Submitted by Marilyn Widler
The following interesting article was handed to us by Chas. F. Preston and will be of interest to all, especially the older ones.
In the vicinity of Paw Paw are two sections of land which are not numbered as ordinary sections are numbered but which bear distinctive names as the "O'Gee" section, joining the Village on the south east, and the "LeClerc" or, as it is commonly called, the "LeClair" section joining the "O'Gee" section on the east, and extending over into DeKalb County some Sixty Six and Two Thirds rod.
It may be of interest to know how these sections came to be so named and some of the particulars of the treaty of Prairie Du Chien.

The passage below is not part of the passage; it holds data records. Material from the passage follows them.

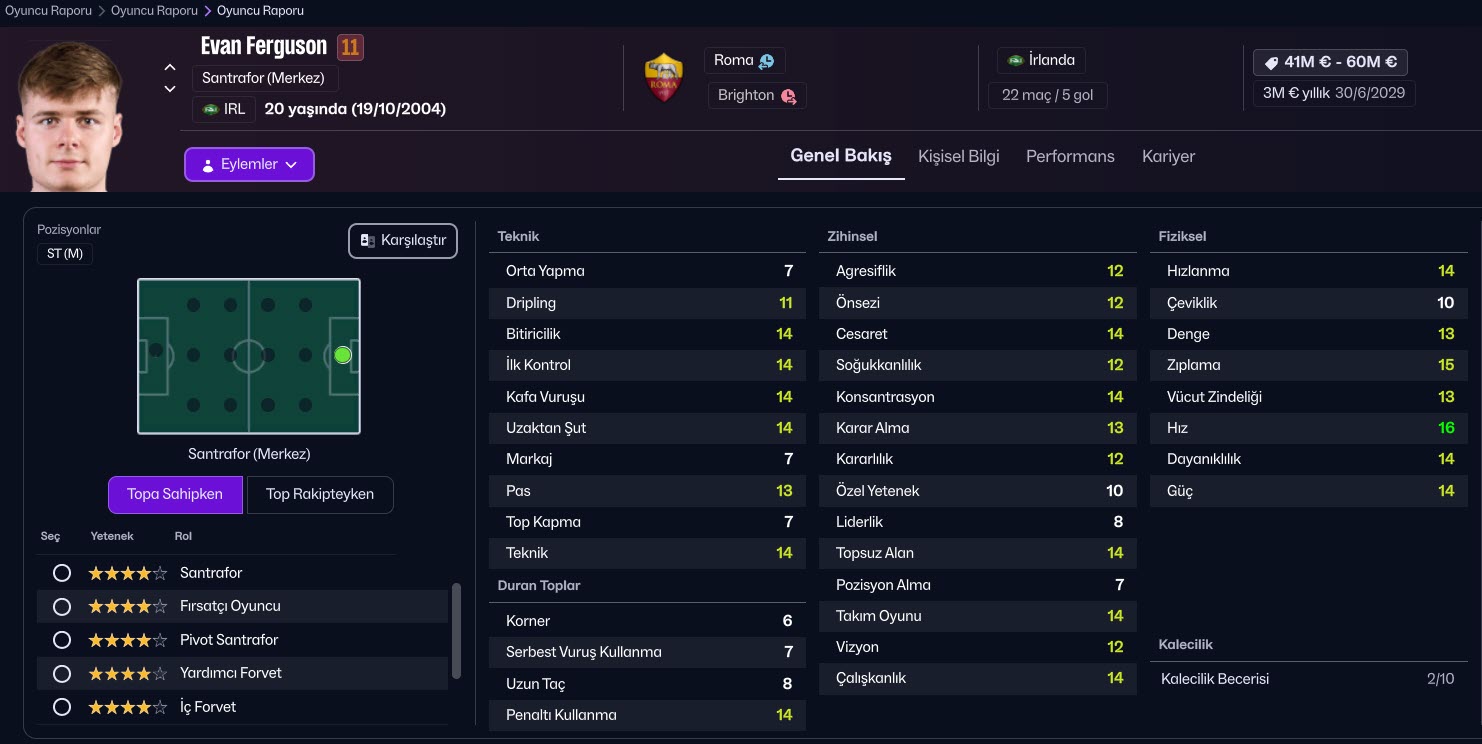Screen dimensions: 1482x744
Task: Go to next player with down chevron
Action: [170, 89]
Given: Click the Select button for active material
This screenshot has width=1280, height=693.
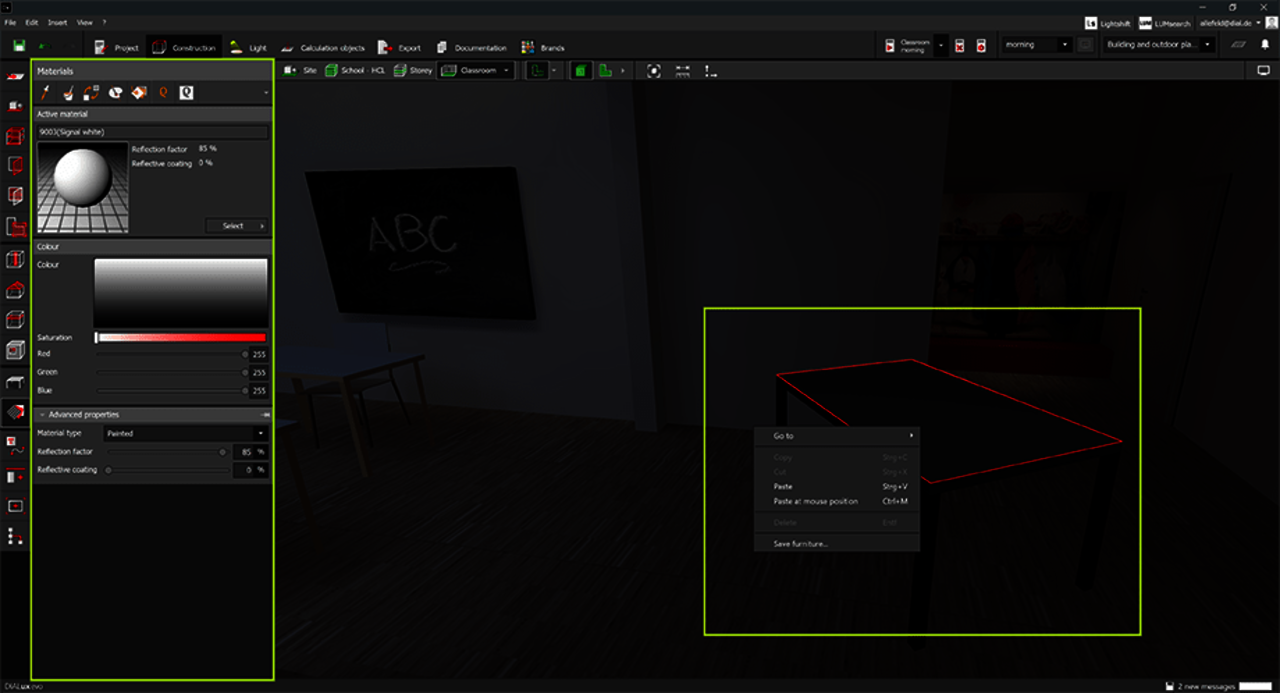Looking at the screenshot, I should coord(237,226).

Said Treaty was made July 29th, 1829 and proclaimed June 2nd, 1830, between the United States and certain Indian tribes and was made and concluded at Prairie Du Chien, hence the name.
That said Treaty was made and concluded at Prairie Du Chien, Territory of Michigan, between the United States by Commissioners John McNeil, Pierre Menard and Caleb Atwater, and the United Nations of Chippewa, Ottawa and Pottawattamie Indians, of the waters of the Illinois, Milwaukee and Manitoouck Rivers; That said Indian Nations on said date ceded to the United States all lands comprised within the following limits to-wit; Commencing on the western shore of Lake Michigan at the north east corner of Antoine Ouitmette's field near Grosse Pointe, twelve miles north of Chicago; thence running due west to Rock River; thence down said River to where a line drawn due west from the most southerly bend of Lake Michigan crosses said River; thence east along said line to the Fox River of the Illinois; thence along the north western boundary line of the cession of 1816, to Lake Michigan; thence northwardly along the western shore of said Lake to the place of beginning, and other lands;
That in consideration said cessions of land said United States agrees to pay to said Nations of Indians at Chicago, $16000.00 annually forever, in specie, and agrees to cause to be delivered to said Indians the following October, $12000.00 worth of goods as a present; That said United States also agrees to deliver to said Indians at Chicago Fifty barrels of salt annually forever and agrees to make permanent for the use of said Indians, the blacksmith's establishment at Chicago;
That from the cessions aforesaid there shall be reserved and granted by the United States to the following descendants of Indians the following tracts of land, to-wit;
To Pierre DeClerc one section at the Village of As-sim-in-eh-Kon, or Paw Paw Grove;
To Madeline, a Pottawattamie woman, wife of Joseph O'Gee, one section west of and adjoining the tract herein granted to Pierre LeClerc at the Paw Paw Grove, and said tracts shall never be leased or conveyed by the grantees or their heirs without the permission of the President of the United States.
Said United States agrees to pay to said Indians at their request $11601.00 in full satisfaction of all claims acknowledged to be justly due; That said United States shall have said Territory surveyed and sufficient marks and mounds established to identify the same and the right to hunt on the lands herein ceded so long as the same shall remain the property of the United States, is hereby secured to said Indians.
The survey of the Reservations was made before the regular Government survey into Township and sections was made, and consequently the sections did not fit in with the regular sections as subsequently established and resulted in considerable confusion in boundary lines and descriptions. As originally reserved the two sections were laid out to include practically the whole of Paw Paw Grove.